Criticisms such as this miss the point. Gary Giddins once wrote, "Jazz is at bottom a conflict between the will to freedom and the desire for discipline." To paraphrase Giddins, the melodic line is the assertion of the soloist's independence. A tune's chords are the framework for his improvised statement. Without the harmony, there is no ground upon which to stand, and without the melody, the harmony has no purpose.

I would take Giddins a step further: Jazz is at heart a conflict between the primacy of the individual and the need for community.

Coltrane took it further still. By playing harmony as the melody, by subsuming harmony within the melody, he effectively blurred the distinction. It was an unthinkable act of dizzying symbolic significance - untethering the moorings of identity, obliterating the line between the self and the whole.

This was not an issue for Coltrane.

"One thought can produce millions of vibrations," he wrote in his liner notes for A Love Supreme (Impulse! 1965), "and they all go back to God." Such is the essence of Coltrane's playing. The message - the word, if you will - that inspires every sound he makes is not that of the individual, nor that of the community, but "God is all."

When Coltrane heard Pharoah Sanders, he glimpsed yet another plane, one that made his own style - as advanced as it was - seem two-dimensional in comparison. Just as he'd once advised pianist McCoy Tyner to play the whole piano, not merely its middle register, he realized that he was not playing his total instrument.

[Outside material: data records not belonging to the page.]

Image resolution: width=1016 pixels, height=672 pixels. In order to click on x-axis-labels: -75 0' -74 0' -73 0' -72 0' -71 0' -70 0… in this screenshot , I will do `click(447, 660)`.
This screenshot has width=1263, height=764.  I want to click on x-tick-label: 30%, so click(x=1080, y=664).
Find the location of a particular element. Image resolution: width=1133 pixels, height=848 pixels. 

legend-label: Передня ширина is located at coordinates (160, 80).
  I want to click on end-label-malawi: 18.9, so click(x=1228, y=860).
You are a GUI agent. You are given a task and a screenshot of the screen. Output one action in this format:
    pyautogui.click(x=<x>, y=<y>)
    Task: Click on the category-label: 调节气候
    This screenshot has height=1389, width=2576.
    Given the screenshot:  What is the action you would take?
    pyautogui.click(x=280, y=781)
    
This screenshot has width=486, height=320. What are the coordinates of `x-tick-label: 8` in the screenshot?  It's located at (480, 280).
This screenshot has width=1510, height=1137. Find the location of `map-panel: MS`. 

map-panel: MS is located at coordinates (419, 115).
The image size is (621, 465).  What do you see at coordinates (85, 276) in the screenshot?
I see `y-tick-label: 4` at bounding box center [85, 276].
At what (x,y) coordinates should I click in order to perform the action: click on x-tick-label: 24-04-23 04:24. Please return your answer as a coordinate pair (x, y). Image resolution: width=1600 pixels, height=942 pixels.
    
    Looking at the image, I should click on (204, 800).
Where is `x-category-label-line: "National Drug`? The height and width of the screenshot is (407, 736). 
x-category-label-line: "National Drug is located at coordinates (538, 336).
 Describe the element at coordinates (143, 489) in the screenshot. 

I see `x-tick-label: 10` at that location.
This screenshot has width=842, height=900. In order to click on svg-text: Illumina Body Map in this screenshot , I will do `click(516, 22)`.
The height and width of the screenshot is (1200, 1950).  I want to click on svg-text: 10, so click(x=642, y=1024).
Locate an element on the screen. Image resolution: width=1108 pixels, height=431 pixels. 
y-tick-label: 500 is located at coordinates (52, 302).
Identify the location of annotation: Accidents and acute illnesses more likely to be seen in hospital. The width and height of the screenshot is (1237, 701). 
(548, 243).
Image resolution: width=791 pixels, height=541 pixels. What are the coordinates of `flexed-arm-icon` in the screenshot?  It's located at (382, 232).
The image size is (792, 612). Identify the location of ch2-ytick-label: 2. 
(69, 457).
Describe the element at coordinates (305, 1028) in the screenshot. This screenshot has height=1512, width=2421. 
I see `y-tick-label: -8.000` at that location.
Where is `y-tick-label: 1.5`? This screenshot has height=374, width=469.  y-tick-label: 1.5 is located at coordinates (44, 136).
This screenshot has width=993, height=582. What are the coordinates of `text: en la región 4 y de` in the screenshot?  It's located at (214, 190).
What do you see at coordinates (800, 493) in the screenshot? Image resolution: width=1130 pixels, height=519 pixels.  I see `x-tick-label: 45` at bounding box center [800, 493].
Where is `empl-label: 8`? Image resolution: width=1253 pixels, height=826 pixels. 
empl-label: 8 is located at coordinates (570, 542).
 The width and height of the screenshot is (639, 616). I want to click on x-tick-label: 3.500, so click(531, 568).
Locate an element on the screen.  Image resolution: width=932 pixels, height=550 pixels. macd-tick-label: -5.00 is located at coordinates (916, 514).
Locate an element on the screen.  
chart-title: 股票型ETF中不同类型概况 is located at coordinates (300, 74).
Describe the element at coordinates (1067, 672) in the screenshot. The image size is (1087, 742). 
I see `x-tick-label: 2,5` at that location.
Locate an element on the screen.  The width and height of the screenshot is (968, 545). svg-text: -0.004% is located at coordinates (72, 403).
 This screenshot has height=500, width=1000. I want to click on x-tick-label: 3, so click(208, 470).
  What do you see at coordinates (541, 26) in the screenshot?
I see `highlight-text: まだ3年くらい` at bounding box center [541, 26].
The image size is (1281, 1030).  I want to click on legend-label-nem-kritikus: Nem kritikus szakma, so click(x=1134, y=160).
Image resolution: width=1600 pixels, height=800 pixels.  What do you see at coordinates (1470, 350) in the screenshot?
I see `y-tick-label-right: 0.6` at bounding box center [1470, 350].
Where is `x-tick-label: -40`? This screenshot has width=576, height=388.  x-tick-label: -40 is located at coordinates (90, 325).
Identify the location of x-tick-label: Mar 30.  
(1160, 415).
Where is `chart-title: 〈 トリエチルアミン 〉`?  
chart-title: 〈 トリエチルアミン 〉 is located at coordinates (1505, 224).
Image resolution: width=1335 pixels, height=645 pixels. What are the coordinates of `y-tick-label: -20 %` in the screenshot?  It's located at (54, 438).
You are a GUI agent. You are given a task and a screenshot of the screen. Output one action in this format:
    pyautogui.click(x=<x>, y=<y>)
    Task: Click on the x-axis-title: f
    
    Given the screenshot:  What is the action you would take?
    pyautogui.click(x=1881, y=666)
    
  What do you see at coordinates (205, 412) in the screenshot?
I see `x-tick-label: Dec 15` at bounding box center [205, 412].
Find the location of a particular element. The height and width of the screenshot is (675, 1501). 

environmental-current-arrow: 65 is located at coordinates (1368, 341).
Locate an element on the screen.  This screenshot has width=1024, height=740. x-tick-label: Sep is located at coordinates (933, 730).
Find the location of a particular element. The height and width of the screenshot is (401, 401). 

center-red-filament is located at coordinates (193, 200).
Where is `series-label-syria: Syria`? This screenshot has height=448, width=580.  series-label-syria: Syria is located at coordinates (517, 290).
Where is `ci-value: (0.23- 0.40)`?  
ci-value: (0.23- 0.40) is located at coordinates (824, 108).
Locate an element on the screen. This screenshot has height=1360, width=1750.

Live at the Village Vanguard Again! (Impulse! 1966) provides the sharpest delineation on record of the differences between the two players. On "Naima," Coltrane displays many of the familiar qualities of his early '60s playing, the tone less lustrous than his more famous work, but only occasionally diverging into vibrato or slight overtones. When Sanders enters, it is with the sound of an animal crying. It ebbs somewhat, dissolves into a more conventional singing tone, only to dart into tea-kettle whistles and dissonant brays. His performance is moving, penetrating, shattering. The younger man makes Coltrane - one of the most forward-thinking individuals in his field - sound conservative in comparison.

Vanguard Again's main attraction, a 20-minute version of "My Favorite Things," reasserts Coltrane's mastery, with Rashied Ali's free-floating rhythms allowing Trane's soprano sax to soar unfettered by the song's original waltz-time. It seems ironic that the tune most identified with John Coltrane - one of the deepest souls in music history - was composed by Rodgers and Hammerstein as a rose-tinted paean to blind optimism.

Yet the irony vanishes upon listening to any of Coltrane's numerous recorded performances, each of which is imbued with relentlessly probing intensity. The artist seems to utterly exhaust the tune's musical possibilities each time he plays it, only to discover something new the next time. This particular evening at the Vanguard was no exception, and when Coltrane interrupts Sanders' passionate solo to engage in a furious exchange, each man's lines twist and intertwine, fragmenting into white-hot shards of sound.

The full extent of Sanders' influence is impossible to gauge, as Coltrane was only beginning to absorb and assimilate it at the time of his death in June 1967. In his last recordings, Expression (Impulse! 1967) and the recently unearthed Stellar Regions (Impulse! 1995), Trane's playing has unmistakeably ascended another level, with his tenor boasting a newfound sweep and grandeur. He was clearly on a new path, yet still as restless and searching as ever.

"No road is an easy one, but they all go back to God," Coltrane states in his A Love Supreme liner notes. "God breathes through us so completely . . . so gently we hardly feel it . . . yet, it is our everything."